## [Task to carry out]
Only a number is wanted here: how many lines in the records below contain the string "computer".

## [Stored dataset items]
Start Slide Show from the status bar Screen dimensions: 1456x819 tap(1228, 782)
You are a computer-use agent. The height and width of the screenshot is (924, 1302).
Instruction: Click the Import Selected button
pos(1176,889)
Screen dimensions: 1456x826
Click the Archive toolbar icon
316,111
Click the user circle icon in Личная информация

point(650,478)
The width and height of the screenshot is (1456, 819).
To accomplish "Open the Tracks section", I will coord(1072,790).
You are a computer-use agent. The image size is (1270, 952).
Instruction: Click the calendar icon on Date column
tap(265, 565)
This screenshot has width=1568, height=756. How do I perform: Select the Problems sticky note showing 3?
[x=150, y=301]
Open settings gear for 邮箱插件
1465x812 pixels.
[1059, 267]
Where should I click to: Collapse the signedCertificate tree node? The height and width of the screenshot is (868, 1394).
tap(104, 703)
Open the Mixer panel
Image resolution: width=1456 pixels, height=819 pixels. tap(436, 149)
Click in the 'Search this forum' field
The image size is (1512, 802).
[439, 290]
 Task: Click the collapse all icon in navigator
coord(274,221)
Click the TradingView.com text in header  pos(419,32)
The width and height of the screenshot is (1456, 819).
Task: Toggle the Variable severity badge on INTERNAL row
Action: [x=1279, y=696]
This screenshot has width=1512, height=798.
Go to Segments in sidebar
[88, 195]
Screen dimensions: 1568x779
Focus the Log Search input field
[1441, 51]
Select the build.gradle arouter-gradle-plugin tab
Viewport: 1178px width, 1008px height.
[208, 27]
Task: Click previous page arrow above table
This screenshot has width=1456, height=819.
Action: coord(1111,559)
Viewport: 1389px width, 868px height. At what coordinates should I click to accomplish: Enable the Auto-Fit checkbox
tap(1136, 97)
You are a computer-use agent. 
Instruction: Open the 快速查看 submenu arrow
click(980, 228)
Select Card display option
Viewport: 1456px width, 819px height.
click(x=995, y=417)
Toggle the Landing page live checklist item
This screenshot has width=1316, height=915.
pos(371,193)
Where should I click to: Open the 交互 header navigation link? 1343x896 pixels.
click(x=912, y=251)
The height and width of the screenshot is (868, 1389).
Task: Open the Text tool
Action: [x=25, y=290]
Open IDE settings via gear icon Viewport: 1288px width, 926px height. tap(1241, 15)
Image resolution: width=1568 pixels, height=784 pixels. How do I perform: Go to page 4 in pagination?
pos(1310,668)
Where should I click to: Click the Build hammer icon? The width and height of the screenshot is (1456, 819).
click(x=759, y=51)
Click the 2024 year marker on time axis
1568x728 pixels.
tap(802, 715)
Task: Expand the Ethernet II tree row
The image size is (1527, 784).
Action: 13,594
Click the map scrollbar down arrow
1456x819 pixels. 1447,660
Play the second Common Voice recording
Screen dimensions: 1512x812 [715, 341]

## [Expected output]
3